### WHAT YOU SHOULD DO:
Please copy out the passage on the Fortran sequence programs in full, word for word.

### DOCUMENT TEXT:
+===+

In Appendix A is given an overall presentation of sequential utilization of these three programs. In Figure S2A (supplementary materials) we give the source code in Fortran 77 for a short program named Data_gen that can transform flat GenBank entries downloaded from BLAST searches into database of sequences. It generates several other files, such as data.rem (summary of entries), data.fas (sequences in FASTA format), data.cod (all codes of sequences arranged for further processing). In Figure S2B we show the source code of the Seq_gen program (supplementary materials). Seq_gen program, which takes the data.cod file with chosen sequences as the input file that contains sequences (entire or trimmed), which are ready to the ClustalW1.83 multiple sequence alignment program (EMBL-EBI located at the Wellcome Genome Campus in Hinxton, Cambridge, UK). It also calculates some sequence attributes and statistics of the chosen sequences. In Figure S3 we give the source code of the Map_display program (supplementary materials). Electronic versions of source codes and their compiled versions on High Sierra Macintosh (10.13.6, Apple Inc., Silicon Valley, Cupertino, California, USA.) with several examples of input modules are available from the author for persons working in non-profit organizations. We used the Absoft18.0 Fortran compiler that was purchased from the Absoft Company (Keego Harbor, MI, USA). The programs were executed on a MacOS High Sierra operating computer. Also, the GNU version of Fortran 77 [16] compiler was used and its newer version Fortran 90/95 [17], thus those who cannot afford for Absoft18.0 could still compile my programs with the publicly available software.

+===+

Collected data entries:

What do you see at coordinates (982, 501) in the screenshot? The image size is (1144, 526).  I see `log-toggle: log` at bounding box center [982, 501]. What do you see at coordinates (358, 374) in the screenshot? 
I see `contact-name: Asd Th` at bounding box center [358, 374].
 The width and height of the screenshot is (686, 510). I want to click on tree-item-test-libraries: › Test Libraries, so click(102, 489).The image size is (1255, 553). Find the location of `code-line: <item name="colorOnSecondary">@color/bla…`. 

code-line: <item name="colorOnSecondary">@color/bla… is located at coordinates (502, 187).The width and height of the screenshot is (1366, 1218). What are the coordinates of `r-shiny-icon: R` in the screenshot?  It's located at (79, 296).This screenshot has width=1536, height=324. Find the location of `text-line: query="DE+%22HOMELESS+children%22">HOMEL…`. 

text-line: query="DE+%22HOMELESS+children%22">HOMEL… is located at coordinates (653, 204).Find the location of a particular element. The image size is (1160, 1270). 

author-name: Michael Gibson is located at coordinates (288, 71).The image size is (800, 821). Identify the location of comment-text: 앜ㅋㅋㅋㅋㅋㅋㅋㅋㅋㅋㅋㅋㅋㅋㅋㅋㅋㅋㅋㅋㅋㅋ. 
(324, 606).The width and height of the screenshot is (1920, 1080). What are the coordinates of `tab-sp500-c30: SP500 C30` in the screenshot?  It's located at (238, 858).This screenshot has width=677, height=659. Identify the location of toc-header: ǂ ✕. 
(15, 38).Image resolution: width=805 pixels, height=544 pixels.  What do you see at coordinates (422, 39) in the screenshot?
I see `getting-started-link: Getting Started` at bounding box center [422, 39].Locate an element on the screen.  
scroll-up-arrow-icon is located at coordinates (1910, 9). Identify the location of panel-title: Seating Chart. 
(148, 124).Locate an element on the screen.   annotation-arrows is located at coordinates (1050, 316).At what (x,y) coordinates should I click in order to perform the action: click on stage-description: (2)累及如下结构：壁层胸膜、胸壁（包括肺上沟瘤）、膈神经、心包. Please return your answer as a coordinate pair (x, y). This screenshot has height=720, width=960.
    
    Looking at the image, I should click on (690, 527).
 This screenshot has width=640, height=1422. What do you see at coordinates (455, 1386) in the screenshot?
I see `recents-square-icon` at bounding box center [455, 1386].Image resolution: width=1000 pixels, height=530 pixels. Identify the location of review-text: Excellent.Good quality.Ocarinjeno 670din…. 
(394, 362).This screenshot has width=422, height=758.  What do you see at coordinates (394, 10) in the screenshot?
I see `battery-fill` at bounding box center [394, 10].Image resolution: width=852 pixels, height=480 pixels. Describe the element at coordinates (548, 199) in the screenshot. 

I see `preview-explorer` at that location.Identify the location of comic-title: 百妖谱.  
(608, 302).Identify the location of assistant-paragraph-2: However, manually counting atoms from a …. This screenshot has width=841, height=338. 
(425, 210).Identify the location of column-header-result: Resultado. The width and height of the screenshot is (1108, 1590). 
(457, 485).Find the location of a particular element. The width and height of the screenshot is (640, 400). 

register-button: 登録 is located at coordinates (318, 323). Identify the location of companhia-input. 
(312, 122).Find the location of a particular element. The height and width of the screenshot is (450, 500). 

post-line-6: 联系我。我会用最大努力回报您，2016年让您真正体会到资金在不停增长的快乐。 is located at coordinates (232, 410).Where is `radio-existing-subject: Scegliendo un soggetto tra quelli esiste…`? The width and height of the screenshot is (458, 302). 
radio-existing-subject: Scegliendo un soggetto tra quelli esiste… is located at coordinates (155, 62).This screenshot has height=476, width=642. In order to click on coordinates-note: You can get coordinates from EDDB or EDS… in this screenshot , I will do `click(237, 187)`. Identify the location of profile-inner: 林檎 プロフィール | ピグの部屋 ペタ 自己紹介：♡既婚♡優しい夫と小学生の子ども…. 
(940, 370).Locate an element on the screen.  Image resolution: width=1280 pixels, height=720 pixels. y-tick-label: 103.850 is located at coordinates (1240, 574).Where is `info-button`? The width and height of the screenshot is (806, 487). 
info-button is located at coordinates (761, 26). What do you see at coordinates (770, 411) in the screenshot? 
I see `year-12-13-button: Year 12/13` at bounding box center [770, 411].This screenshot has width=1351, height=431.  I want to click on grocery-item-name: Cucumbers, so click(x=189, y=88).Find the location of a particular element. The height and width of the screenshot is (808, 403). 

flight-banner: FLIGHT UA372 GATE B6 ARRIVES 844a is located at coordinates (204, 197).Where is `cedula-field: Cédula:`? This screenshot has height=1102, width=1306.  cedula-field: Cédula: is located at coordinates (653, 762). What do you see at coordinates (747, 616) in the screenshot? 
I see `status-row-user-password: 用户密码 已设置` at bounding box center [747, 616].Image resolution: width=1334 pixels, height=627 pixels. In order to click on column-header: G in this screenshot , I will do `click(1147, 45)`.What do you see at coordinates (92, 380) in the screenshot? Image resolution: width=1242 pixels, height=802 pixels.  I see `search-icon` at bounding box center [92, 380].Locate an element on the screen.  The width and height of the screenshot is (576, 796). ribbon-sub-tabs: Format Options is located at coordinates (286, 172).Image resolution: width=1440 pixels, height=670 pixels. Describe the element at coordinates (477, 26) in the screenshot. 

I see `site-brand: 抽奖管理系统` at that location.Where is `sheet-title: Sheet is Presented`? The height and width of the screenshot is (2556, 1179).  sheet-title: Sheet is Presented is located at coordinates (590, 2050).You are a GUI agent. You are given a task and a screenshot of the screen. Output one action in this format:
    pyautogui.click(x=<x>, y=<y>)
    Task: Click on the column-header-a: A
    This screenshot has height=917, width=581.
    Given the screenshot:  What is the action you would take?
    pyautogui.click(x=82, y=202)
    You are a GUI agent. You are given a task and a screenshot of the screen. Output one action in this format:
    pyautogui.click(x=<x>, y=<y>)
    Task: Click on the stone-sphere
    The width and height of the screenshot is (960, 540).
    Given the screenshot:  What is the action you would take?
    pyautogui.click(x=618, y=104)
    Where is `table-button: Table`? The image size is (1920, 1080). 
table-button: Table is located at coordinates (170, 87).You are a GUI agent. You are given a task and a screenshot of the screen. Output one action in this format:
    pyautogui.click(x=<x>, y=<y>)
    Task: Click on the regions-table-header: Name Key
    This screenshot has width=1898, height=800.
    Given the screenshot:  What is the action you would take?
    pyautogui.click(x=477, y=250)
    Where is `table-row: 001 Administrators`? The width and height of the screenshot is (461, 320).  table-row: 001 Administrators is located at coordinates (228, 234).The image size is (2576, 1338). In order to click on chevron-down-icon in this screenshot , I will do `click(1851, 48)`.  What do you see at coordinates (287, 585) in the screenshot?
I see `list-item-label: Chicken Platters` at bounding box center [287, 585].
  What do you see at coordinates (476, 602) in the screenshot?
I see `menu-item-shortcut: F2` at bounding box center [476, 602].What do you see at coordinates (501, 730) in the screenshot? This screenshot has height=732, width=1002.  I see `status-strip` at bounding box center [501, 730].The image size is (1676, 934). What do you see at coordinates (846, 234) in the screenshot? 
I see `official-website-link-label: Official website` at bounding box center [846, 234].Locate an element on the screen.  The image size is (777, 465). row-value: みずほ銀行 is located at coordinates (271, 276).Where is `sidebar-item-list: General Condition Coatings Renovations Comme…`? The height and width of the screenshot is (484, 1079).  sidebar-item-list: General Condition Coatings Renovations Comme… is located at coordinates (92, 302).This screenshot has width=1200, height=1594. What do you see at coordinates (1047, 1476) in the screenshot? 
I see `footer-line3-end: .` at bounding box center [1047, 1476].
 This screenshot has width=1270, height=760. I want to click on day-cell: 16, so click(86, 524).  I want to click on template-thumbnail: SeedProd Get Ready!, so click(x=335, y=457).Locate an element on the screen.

+===+

### SOLUTION TO THE PROBLEM:
In Appendix A is given an overall presentation of sequential utilization of these three programs. In Figure S2A (supplementary materials) we give the source code in Fortran 77 for a short program named Data_gen that can transform flat GenBank entries downloaded from BLAST searches into database of sequences. It generates several other files, such as data.rem (summary of entries), data.fas (sequences in FASTA format), data.cod (all codes of sequences arranged for further processing). In Figure S2B we show the source code of the Seq_gen program (supplementary materials). Seq_gen program, which takes the data.cod file with chosen sequences as the input file that contains sequences (entire or trimmed), which are ready to the ClustalW1.83 multiple sequence alignment program (EMBL-EBI located at the Wellcome Genome Campus in Hinxton, Cambridge, UK). It also calculates some sequence attributes and statistics of the chosen sequences. In Figure S3 we give the source code of the Map_display program (supplementary materials). Electronic versions of source codes and their compiled versions on High Sierra Macintosh (10.13.6, Apple Inc., Silicon Valley, Cupertino, California, USA.) with several examples of input modules are available from the author for persons working in non-profit organizations. We used the Absoft18.0 Fortran compiler that was purchased from the Absoft Company (Keego Harbor, MI, USA). The programs were executed on a MacOS High Sierra operating computer. Also, the GNU version of Fortran 77 [16] compiler was used and its newer version Fortran 90/95 [17], thus those who cannot afford for Absoft18.0 could still compile my programs with the publicly available software.